Suatu Pola Pertanian Tradisional di Jawa Barat : Tinjauan Sejarah
Abstrak
Ngahuma (berladang) adalah suatu sistem/pola pertanian yang mengubah hutan alam menjadi hutan garapan, dengan tujuan menghasilkan kebutuhan pangan yang direncanakan. Proses itu berlangsung secara perputaran (siklus). Dari segi sejarah munculnya sistem/pola pertanian, ngahuma merupakan suatu tahapan dalam evolusi budaya manusia dari budaya berburu dan meramu ke budaya bercocok tanam.
Ngahuma dikenal sejak manusia memahami proses alamiah tumbuhnya tanaman. Masyarakat Jawa Barat, khususnya masyarakat Sunda sebagai masyarakat pedalaman, telah mengenal sistem ngahuma sejak beberapa abad yang lampau, paling tidak sejak zaman Neolitikum. Oleh karena itu, masyarakat Sunda di Jawa Barat semula adalah masyarakat peladang. Sebagai akibat laju pertumbuhan penduduk yang cepat, pada satu sisi, dan berkembangnya pengetahuan manusia mengenai bercocok tanam pada sisi lain, di daerah Jawa Barat, kecuali di Badui, sistem ngahuma berangsur-angsur ditinggalkan. Sistem ngahuma berubah menjadi sistem pertanian sawah dan/atau tumpang sari.
Abstract
Ngahuma (shifting cultivation or slash and burn agriculture) is agricultural system that changes the jungle to be agricultural area, so that brought results of crops for human life. That process is progress in cycles. From historical perspective, ngahuma is a phase of cultural evolution of human being, from the hunter behavior and meramu (to collect some foods) to plantation behavior.

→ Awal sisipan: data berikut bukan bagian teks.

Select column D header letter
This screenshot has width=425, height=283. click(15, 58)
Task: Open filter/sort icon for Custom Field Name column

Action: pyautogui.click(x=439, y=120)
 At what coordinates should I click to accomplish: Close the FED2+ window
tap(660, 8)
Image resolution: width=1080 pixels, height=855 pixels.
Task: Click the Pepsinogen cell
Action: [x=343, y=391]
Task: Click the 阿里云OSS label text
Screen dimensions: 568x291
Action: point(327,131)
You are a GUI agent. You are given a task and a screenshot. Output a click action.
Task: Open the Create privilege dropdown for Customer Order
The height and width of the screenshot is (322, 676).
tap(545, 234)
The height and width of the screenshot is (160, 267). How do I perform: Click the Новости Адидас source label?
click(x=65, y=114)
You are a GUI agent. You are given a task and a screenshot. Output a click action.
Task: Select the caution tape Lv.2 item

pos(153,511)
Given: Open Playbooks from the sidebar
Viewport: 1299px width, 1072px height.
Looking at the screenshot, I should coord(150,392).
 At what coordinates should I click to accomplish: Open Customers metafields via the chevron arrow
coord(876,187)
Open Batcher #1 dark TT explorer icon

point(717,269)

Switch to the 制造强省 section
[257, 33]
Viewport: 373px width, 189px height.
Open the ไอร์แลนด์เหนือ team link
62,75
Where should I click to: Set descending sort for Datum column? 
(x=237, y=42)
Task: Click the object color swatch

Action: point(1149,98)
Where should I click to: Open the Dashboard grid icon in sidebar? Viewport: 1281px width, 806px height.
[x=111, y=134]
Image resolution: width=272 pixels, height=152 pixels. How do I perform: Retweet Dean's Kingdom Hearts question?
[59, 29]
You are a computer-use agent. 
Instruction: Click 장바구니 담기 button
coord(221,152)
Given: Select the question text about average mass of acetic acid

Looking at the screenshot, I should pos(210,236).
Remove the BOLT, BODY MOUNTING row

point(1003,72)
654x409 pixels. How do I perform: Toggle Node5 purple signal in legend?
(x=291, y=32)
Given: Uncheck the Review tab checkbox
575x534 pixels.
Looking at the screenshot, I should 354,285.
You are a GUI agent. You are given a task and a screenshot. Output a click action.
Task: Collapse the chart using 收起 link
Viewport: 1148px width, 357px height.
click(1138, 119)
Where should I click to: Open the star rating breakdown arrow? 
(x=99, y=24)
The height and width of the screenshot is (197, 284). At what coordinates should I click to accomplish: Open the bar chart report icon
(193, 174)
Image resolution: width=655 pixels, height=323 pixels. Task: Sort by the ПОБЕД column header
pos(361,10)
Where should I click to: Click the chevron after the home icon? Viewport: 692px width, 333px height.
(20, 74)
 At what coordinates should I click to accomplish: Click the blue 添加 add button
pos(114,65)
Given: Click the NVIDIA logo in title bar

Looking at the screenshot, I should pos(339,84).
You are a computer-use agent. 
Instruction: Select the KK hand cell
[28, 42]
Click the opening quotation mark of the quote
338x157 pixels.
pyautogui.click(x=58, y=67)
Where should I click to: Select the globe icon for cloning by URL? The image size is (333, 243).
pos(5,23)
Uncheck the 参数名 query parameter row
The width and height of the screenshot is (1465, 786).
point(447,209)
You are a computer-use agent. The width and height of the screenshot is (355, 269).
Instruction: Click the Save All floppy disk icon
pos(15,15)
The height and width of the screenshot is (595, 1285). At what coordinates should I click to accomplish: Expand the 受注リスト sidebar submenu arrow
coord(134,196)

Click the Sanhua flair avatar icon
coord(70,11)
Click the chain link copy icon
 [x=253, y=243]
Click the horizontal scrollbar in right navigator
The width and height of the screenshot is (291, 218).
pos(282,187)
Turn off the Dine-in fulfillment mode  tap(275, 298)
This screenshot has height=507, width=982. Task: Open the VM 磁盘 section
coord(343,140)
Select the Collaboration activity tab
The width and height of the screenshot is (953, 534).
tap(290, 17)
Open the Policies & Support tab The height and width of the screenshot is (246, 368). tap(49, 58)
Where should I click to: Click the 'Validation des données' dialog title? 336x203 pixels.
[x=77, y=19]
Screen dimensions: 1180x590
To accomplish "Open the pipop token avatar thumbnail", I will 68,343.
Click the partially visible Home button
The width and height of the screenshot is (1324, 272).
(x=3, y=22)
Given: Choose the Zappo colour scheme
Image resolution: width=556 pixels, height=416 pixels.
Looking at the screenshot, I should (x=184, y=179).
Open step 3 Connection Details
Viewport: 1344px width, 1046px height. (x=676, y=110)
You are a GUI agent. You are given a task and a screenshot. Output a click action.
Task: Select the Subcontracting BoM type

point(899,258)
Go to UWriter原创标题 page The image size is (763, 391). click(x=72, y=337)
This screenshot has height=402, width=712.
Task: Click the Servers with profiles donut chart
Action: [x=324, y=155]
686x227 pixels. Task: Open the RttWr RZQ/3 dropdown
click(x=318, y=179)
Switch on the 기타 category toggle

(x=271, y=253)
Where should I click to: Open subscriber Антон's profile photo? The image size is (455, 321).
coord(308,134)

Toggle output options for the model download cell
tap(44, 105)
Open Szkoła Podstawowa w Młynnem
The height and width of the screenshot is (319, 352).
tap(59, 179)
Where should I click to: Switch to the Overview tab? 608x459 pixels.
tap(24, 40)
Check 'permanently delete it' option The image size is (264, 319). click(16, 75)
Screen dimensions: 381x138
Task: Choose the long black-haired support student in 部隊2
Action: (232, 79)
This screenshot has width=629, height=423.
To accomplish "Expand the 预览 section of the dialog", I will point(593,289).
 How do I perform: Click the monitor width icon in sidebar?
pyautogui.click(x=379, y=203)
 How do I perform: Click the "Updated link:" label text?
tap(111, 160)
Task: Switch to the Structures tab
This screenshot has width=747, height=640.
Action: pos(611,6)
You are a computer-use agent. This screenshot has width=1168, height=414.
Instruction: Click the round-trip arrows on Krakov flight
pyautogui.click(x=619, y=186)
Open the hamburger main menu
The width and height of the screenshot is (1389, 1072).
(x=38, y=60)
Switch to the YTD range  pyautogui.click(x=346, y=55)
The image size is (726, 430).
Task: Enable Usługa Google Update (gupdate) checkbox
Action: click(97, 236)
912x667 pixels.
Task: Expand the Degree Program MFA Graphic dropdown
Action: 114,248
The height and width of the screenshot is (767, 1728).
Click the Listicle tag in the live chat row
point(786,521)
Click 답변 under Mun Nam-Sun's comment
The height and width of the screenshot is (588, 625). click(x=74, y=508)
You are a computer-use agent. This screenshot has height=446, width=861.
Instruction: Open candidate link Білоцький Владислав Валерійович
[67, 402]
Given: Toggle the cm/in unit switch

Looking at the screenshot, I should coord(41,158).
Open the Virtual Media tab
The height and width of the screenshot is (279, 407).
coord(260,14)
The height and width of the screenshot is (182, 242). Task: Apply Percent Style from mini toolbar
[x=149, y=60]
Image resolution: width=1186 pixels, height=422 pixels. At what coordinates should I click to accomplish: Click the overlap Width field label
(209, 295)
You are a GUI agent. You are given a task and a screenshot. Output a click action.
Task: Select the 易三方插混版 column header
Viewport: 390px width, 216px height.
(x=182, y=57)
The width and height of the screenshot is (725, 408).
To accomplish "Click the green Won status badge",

Ngahuma was well known since the human know the natural process of the growing plants. West Java societies, especially Sunda society as the hinterland society had been known ngahuma system since some centuries ago, at least since Neolithic age. It can be said; at the first time Sunda society was a farm’s society. As the result of growing inhabitant rapidly and the improving of knowledge of plantation system, in West Java, except in Badui, the ngahuma system has been left behind gradually. That system changed to be field agriculture and /or tumpang sari (multiple planting).
Pendahuluan
Pertanian sebagai mata pencaharian utama dalam kehidupan manusia di beberapa bagian dunia telah mengalami proses perkembangan yang cukup panjang dalam sejarah kebudayaan manusia. Hal itu sejalan dengan tahap perkembangan pengetahuan manusia tentang jenis-jenis tanaman pangan dan cara penanamannya.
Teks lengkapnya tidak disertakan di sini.